Progressives today reject almost all of this—not because Trump is invoking the rhetoric of the alt-right, but because they have moved so far to the left. In fact, far from echoing the blood-and-soil language of the alt-right, Trump’s rhetoric here sounds a lot like the rhetoric deployed in speeches about Poland by Reagan or John F. Kennedy during the Cold War.

Back then, Poland was under communist control, its government a puppet of the Soviet Union and its people prisoners of a tyrannical regime. In a 1960 speech to the Polish-American Congress, then-senator Kennedy recalled his time in Poland in 1939, and Poland’s history fighting the Nazis during World War Two: “After the war, I visited the Polish cemetery in Italy. Some of you who have been there may recall that at the cemetery are written the words, ‘These Polish soldiers for your freedom and theirs have given their bodies to the soil of Italy, their hearts to Poland, and their souls to God.’”

He went on to address the oppression of Poland by the Soviet Union, saying, “we must never… recognize the Soviet domination of eastern Europe as permanent. We must never do it. Poland’s claim to independence and liberty is not based on sentiment or politics. It is rooted in history, and it is to history that we must address ourselves.”

Kennedy called not only for a defensive military buildup so that the Russians would know “that the route of military force can no longer be open to them,” but also for increasing cultural ties to Poland, saying the United States must “strive to restore the traditional identification which Poland has had with the Western European community, which goes back into history. It is tied by culture ties. Poland has always looked to the West, never to the East.” The Polish people, he said, “have not accepted the idea that their culture, their religious heritage, their traditions, can be destroyed by domination by a foreign power.”
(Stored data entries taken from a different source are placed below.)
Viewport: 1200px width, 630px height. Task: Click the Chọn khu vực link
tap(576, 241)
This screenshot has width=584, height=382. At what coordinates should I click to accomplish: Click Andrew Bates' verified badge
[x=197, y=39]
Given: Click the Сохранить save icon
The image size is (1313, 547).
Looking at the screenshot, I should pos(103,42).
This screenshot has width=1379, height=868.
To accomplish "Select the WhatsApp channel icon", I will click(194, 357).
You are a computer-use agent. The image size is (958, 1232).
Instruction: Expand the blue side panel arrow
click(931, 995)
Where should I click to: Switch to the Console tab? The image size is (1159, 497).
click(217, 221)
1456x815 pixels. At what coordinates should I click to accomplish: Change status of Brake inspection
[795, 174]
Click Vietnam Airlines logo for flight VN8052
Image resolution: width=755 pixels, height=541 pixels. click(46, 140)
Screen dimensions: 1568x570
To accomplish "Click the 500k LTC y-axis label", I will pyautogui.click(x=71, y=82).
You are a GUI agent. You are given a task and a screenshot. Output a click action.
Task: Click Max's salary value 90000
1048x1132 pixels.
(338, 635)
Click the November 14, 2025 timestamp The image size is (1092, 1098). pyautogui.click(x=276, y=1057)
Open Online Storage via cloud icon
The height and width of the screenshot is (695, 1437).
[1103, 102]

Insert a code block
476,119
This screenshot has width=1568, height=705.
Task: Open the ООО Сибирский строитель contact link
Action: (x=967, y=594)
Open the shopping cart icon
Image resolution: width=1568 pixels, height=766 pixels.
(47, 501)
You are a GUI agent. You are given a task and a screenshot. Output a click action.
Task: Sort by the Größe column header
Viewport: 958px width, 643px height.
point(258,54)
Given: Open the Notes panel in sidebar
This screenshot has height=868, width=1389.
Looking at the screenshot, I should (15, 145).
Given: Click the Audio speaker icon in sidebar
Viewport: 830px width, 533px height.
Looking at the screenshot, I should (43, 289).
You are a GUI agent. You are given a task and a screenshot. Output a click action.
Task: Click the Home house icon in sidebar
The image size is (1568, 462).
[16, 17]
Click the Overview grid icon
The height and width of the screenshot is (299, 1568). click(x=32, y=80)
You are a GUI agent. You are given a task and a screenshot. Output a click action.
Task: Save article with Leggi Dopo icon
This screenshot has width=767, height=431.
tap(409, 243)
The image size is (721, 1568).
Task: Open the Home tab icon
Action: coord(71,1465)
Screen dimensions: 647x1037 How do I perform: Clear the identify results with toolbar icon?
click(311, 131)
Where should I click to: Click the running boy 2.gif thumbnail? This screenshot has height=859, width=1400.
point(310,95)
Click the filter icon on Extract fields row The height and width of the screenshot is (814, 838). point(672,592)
Reagan Invoked God, Heritage, and History

Two decades later, Poland was still under communist rule, its government still a puppet of the Soviet Union, but things had begun to change. When Reagan took office in 1981, the Solidarity movement in Poland was building steam. Led by future Polish president Lech Wałęsa and supported by members of the Catholic Church and the anti-Soviet left, Solidarity organized as a free trade union in opposition to communist rule.

By the end of 1981, Poland’s authoritarian government would declare martial law in an effort to crush Solidarity. Reagan gave a speech on December 23 addressing the situation, and praised the Polish people for showing their resistance by placing lit candles in their windows. He said the exiled former Polish ambassador, Romuald Spasowski, had requested that on Christmas Eve a lighted candle burn in the White House window as a “small but certain beacon of our solidarity with the Polish people,” and urged all Americans to do the same that Christmas Eve, invoking God, heritage, and history:

Once, earlier in this century, an evil influence threatened that the lights were going out all over the world. Let the light of millions of candles in American homes give notice that the light of freedom is not going to be extinguished. We are blessed with a freedom and abundance denied to so many. Let those candles remind us that these blessings bring with them a solid obligation, an obligation to the God who guides us, an obligation to the heritage of liberty and dignity handed down to us by our forefathers and an obligation to the children of the world, whose future will be shaped by the way we live our lives today.

Six months later, in his famous Westminster speech to members of the British Parliament, Reagan cast the Soviet Union in the same stark terms that Trump today reserves for ISIS and North Korea. He warned of “totalitarian forces in the world who seek subversion and conflict around the globe to further their barbarous assault on the human spirit. What, then, is our course? Must civilization perish in a hail of fiery atoms? Must freedom wither in a quiet, deadening accommodation with totalitarian evil?”

Reagan’s answer was an emphatic “no.” He again spoke of about Poland’s role in western civilization and its cultural lineage, saying, “Poland is at the center of European civilization. It has contributed mightily to that civilization. It is doing so today by being magnificently unreconciled to oppression.”

He closed that speech with language that would surely scandalize the progressives at Vox and The New Republic, calling the contest against totalitarianism “a crusade for freedom that will engage the faith and fortitude of the next generation. For the sake of peace and justice, let us move toward a world in which all people are at last free to determine their own destiny.”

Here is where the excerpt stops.